Work to the guidelines

HBR’s research found that an initial productivity surge when AI is adopted can lead to lower-quality work, turnover, and other problems as people work harder rather than smarter.

To correct this issue, HBR said companies need to adopt an “AI practice,” or a set of norms and standards around AI use that help professionals ensure they use AI in a constrained but productive manner.

Also: 90% of AI projects fail – here are 3 ways to ensure yours doesn’t

At EDF UK, Read is part of an internal AI Center of Excellence in enterprise IT, which enables policy for the effective use of AI across the wider organization. 

In addition to Read, who contributes input from a data-use perspective, the group includes other tech representatives, such as the firm’s senior manager of AI, principal software engineer, and principal solution architect.

“The remit of this center is to make sure that, when the federated business units are looking to build, develop, and deploy AI services, they have platforms, guidance, best practices, architectural assets, and materials to guide them on how to safely and efficiently adopt AI and operationalize it at scale,” he said.
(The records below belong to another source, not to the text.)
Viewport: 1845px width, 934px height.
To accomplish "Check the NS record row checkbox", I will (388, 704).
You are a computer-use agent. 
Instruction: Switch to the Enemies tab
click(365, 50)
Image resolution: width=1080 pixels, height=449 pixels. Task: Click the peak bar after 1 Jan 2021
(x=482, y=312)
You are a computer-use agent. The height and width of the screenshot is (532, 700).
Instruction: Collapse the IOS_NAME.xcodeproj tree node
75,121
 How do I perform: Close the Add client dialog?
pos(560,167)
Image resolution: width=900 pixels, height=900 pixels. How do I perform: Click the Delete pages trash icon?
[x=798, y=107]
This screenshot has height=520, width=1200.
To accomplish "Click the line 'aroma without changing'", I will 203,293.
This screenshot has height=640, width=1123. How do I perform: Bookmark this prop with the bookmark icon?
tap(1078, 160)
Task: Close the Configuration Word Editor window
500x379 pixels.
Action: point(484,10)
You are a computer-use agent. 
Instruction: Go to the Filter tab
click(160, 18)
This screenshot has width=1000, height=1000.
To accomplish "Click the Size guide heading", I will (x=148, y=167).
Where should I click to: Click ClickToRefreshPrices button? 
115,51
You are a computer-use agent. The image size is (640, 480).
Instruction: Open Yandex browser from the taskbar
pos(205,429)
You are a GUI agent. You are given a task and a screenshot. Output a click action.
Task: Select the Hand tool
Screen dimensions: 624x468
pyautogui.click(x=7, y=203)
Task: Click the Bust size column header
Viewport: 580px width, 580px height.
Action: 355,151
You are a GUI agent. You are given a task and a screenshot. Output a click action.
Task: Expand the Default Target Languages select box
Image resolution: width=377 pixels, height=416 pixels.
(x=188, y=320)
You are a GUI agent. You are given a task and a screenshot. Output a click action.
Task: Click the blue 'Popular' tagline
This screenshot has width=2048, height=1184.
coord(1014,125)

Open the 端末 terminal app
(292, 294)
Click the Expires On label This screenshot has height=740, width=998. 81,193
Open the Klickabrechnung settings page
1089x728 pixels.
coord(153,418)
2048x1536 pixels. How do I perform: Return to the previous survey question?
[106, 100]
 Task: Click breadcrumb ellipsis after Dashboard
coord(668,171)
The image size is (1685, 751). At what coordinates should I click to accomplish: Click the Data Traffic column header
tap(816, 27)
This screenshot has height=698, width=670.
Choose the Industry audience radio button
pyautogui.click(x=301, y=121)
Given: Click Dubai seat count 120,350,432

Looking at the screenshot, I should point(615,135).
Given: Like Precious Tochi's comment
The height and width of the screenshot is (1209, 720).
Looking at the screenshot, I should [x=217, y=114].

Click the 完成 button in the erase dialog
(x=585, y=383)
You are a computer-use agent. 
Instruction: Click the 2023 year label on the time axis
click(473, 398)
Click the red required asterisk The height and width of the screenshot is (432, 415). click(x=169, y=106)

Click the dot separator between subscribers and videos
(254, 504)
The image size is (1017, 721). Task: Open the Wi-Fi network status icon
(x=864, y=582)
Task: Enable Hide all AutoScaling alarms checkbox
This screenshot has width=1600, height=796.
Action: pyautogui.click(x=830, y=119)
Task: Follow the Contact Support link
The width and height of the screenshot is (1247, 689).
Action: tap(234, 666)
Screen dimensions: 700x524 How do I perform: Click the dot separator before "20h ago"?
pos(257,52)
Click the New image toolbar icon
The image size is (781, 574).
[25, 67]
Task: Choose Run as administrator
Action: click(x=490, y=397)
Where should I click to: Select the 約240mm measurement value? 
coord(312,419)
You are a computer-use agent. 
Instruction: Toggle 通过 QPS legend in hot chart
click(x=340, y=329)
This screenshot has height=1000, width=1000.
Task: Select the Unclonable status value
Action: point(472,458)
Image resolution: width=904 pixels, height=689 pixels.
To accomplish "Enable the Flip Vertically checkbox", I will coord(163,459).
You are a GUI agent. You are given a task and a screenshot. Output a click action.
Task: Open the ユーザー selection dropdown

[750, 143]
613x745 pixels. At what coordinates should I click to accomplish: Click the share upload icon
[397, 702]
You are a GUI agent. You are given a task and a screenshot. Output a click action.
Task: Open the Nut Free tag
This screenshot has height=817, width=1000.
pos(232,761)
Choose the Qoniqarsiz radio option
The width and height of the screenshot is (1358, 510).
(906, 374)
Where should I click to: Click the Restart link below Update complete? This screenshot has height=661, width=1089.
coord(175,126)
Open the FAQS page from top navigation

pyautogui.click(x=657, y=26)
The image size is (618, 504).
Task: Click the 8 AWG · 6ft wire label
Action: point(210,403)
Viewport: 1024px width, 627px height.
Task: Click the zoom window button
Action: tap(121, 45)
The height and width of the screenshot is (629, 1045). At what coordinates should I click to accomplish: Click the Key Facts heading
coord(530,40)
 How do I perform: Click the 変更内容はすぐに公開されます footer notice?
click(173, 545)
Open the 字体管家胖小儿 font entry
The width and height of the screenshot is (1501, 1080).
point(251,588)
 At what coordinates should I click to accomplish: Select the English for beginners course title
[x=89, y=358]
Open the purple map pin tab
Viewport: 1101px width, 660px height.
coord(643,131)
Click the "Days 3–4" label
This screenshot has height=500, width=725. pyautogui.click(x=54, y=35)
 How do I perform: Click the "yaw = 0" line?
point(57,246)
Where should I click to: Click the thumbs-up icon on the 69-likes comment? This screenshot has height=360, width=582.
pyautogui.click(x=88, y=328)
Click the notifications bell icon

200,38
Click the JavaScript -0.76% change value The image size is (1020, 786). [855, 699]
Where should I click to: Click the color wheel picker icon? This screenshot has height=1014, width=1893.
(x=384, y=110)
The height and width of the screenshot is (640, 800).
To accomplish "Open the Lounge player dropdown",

Some of the key themes the center considers when assessing AI tools are scalability and reusability, ensuring a proposed service doesn’t replicate one already in use.

Also: 5 ways to use AI when your budget is tight

“All new tools and services related to AI will go through that hopper and funnel to understand scope and ensure the security, regulatory, and ethical side of things are understood,” he said, suggesting that all professionals should use their organization’s pre-existing guidelines to foster an appropriate exploitation of emerging tech.

“The benefit that guided approach brings is that it allows us to be clear in our messaging around what AI services can be used, how they’re used from a use-case perspective, and ultimately, what personas are allowed to use them.”

Refine your outputs

Even when tools are assessed and considered acceptable, there can still be an overreliance on AI outputs. Worse, some professionals can drown in the insights they receive, leading to higher stress and fewer benefits.

Louise Newbury-Smith, head of UK&I at technology specialist Zoom, told ZDNET that one way to ensure your outputs are constrained is to focus on prompting.

“Use simple amendments to be specific, such as ‘Give me the top three things with the biggest impact.’ That approach should guide your prompt, rather than saying, ‘Give me everything you know about this topic.'”

Also: 5 ways to fortify your network against the new speed of AI attacks

Newbury-Smith said the successful use of AI is all about being smart about how it’s exploited, and that effectiveness comes down to enablement and engagement. If a prompt yields too much information, refine it until you get what you need. She said this should still be faster than trying to get answers without AI.

The basic message for professionals is that effective applications of AI are all about you staying in the loop, said Bernhard Seiser, vice president of digital, data, and IT at AOP Health.

Think before you use AI, and think again before you push your outputs around the organization.

“It doesn’t help the business if you get AI-generated emails that are many pages long, and then you need ChatGPT to summarize the text,” he told ZDNET.

Seiser said that while there are certain tasks generative AI is good at and worth using for, in the end, “you need to use your brain.”